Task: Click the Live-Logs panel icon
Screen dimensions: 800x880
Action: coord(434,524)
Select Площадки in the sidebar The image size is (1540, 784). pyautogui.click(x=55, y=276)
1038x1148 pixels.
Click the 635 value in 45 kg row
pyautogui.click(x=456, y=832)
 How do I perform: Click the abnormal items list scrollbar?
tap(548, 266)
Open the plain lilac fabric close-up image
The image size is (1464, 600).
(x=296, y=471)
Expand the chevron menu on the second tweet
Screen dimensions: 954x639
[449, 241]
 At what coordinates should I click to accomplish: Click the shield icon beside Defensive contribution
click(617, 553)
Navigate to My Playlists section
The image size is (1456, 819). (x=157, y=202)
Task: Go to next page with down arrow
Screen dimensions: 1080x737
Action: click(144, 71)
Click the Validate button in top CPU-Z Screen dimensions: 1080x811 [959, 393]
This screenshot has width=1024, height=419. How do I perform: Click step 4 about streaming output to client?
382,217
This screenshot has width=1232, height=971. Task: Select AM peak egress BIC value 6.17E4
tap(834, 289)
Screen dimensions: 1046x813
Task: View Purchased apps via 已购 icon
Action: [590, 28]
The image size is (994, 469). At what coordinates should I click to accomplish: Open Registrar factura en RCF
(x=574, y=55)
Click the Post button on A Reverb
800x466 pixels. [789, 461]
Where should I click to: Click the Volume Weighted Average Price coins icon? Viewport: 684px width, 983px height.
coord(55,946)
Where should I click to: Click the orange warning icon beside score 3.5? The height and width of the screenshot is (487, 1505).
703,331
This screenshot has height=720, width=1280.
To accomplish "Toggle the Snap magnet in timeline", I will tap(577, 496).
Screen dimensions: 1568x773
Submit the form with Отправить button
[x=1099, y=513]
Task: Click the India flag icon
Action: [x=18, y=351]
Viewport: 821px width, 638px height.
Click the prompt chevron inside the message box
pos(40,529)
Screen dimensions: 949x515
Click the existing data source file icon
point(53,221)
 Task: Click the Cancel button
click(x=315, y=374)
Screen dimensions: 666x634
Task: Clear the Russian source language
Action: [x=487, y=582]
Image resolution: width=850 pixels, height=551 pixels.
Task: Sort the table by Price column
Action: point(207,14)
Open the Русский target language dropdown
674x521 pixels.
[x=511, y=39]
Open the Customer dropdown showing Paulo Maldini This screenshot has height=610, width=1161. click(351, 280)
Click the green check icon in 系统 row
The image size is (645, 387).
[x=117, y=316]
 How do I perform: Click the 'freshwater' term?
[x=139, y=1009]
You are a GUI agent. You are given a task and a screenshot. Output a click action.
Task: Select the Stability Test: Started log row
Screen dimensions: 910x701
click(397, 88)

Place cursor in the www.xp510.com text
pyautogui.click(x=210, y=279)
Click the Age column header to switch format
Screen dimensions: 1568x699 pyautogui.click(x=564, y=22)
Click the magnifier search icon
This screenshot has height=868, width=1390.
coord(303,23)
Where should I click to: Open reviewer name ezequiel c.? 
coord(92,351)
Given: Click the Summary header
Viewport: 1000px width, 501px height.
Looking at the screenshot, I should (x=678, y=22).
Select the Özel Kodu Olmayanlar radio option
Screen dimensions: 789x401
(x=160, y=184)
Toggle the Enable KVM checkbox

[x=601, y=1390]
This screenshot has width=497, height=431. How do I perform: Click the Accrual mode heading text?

### ABOUT THIS TASK
For this exercise, copy all of the material exactly as it stands.

### SOLUTION
Task: Click the Live-Logs panel icon
Screen dimensions: 800x880
Action: coord(434,524)
Select Площадки in the sidebar The image size is (1540, 784). pyautogui.click(x=55, y=276)
1038x1148 pixels.
Click the 635 value in 45 kg row
pyautogui.click(x=456, y=832)
 How do I perform: Click the abnormal items list scrollbar?
tap(548, 266)
Open the plain lilac fabric close-up image
The image size is (1464, 600).
(x=296, y=471)
Expand the chevron menu on the second tweet
Screen dimensions: 954x639
[449, 241]
 At what coordinates should I click to accomplish: Click the shield icon beside Defensive contribution
click(617, 553)
Navigate to My Playlists section
The image size is (1456, 819). (x=157, y=202)
Task: Go to next page with down arrow
Screen dimensions: 1080x737
Action: click(144, 71)
Click the Validate button in top CPU-Z Screen dimensions: 1080x811 [959, 393]
This screenshot has width=1024, height=419. How do I perform: Click step 4 about streaming output to client?
382,217
This screenshot has width=1232, height=971. Task: Select AM peak egress BIC value 6.17E4
tap(834, 289)
Screen dimensions: 1046x813
Task: View Purchased apps via 已购 icon
Action: [590, 28]
The image size is (994, 469). At what coordinates should I click to accomplish: Open Registrar factura en RCF
(x=574, y=55)
Click the Post button on A Reverb
800x466 pixels. [789, 461]
Where should I click to: Click the Volume Weighted Average Price coins icon? Viewport: 684px width, 983px height.
coord(55,946)
Where should I click to: Click the orange warning icon beside score 3.5? The height and width of the screenshot is (487, 1505).
703,331
This screenshot has height=720, width=1280.
To accomplish "Toggle the Snap magnet in timeline", I will tap(577, 496).
Screen dimensions: 1568x773
Submit the form with Отправить button
[x=1099, y=513]
Task: Click the India flag icon
Action: [x=18, y=351]
Viewport: 821px width, 638px height.
Click the prompt chevron inside the message box
pos(40,529)
Screen dimensions: 949x515
Click the existing data source file icon
point(53,221)
 Task: Click the Cancel button
click(x=315, y=374)
Screen dimensions: 666x634
Task: Clear the Russian source language
Action: [x=487, y=582]
Image resolution: width=850 pixels, height=551 pixels.
Task: Sort the table by Price column
Action: point(207,14)
Open the Русский target language dropdown
674x521 pixels.
[x=511, y=39]
Open the Customer dropdown showing Paulo Maldini This screenshot has height=610, width=1161. click(351, 280)
Click the green check icon in 系统 row
The image size is (645, 387).
[x=117, y=316]
 How do I perform: Click the 'freshwater' term?
[x=139, y=1009]
You are a GUI agent. You are given a task and a screenshot. Output a click action.
Task: Select the Stability Test: Started log row
Screen dimensions: 910x701
click(397, 88)

Place cursor in the www.xp510.com text
pyautogui.click(x=210, y=279)
Click the Age column header to switch format
Screen dimensions: 1568x699 pyautogui.click(x=564, y=22)
Click the magnifier search icon
This screenshot has height=868, width=1390.
coord(303,23)
Where should I click to: Open reviewer name ezequiel c.? 
coord(92,351)
Given: Click the Summary header
Viewport: 1000px width, 501px height.
Looking at the screenshot, I should (x=678, y=22).
Select the Özel Kodu Olmayanlar radio option
Screen dimensions: 789x401
(x=160, y=184)
Toggle the Enable KVM checkbox

[x=601, y=1390]
This screenshot has width=497, height=431. How do I perform: Click the Accrual mode heading text?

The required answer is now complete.